> **HOW TO COMPLETE THIS TASK**:
Exactly how many lines below mention "will"? Answer with that number alone.
═════ TASK MATERIAL
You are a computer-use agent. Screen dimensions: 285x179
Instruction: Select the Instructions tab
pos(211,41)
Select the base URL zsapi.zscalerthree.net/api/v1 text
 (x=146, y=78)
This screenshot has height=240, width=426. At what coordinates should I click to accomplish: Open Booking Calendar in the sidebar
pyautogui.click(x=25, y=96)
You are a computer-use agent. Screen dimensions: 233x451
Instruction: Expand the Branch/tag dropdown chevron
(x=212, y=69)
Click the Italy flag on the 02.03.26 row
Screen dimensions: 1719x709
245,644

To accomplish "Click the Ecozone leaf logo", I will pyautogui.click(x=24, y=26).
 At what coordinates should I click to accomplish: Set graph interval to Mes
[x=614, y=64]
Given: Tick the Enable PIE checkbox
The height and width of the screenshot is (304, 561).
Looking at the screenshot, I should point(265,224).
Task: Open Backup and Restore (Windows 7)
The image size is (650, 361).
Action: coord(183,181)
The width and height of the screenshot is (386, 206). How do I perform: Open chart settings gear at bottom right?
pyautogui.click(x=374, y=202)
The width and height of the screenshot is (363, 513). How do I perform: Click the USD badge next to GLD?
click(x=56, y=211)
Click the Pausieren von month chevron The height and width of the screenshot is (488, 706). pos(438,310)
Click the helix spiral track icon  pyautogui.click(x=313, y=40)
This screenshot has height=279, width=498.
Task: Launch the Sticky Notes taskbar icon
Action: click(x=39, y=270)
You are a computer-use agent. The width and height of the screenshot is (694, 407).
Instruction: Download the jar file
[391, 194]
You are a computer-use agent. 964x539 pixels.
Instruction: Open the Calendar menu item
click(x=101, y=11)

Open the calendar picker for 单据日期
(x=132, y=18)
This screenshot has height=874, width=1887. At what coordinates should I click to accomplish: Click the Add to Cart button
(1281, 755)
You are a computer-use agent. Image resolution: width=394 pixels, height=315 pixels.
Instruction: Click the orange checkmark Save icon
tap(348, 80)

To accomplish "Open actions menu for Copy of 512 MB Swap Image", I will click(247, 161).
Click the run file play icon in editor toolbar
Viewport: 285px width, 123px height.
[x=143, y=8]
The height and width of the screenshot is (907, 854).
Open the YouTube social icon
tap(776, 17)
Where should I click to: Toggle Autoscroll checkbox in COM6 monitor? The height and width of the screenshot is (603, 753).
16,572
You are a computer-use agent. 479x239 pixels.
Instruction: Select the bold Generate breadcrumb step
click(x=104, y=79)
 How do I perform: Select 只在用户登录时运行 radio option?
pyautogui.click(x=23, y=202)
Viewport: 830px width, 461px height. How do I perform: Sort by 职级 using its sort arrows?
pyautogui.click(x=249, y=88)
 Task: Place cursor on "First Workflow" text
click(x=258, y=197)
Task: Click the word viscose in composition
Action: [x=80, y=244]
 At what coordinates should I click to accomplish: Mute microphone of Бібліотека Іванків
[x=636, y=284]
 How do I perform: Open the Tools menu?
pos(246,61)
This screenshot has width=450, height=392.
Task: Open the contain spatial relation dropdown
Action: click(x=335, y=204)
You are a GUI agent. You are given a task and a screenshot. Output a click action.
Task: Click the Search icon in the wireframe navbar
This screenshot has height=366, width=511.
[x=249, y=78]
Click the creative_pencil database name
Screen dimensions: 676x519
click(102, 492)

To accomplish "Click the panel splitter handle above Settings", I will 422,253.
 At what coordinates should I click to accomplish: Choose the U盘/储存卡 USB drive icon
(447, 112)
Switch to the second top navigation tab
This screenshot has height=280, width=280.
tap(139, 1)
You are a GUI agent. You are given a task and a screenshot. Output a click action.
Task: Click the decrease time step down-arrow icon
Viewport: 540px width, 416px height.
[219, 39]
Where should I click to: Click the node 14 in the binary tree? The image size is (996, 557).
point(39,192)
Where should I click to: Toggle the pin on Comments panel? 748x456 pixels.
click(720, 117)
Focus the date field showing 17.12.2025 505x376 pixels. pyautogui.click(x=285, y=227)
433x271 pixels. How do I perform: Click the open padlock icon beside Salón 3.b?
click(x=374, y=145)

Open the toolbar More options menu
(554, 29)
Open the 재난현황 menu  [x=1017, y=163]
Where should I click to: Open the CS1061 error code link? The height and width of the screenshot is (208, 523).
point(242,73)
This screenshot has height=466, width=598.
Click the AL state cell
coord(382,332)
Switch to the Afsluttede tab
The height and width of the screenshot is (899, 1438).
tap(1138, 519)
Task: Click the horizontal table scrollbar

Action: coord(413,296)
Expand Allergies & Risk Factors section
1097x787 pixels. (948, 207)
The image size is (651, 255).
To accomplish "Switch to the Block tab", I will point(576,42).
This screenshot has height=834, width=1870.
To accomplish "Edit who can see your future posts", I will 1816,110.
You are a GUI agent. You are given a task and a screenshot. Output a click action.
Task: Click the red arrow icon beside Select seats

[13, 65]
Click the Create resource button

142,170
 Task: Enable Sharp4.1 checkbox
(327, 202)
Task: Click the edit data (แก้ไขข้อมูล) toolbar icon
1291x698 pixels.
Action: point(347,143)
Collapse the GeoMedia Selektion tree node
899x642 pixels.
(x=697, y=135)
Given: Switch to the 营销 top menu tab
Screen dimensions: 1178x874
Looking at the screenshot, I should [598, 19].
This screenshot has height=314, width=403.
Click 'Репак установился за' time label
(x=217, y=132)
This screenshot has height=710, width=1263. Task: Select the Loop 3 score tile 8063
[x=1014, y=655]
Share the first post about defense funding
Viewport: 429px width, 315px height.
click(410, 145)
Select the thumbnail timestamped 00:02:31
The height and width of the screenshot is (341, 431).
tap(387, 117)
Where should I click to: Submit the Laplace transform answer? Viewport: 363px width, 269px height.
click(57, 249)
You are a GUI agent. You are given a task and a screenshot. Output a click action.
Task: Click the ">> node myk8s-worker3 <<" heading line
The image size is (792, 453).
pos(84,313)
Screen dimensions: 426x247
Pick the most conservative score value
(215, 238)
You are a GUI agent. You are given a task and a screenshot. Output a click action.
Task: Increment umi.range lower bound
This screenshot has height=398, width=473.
══════════
> **WRITTEN ANSWER**:
5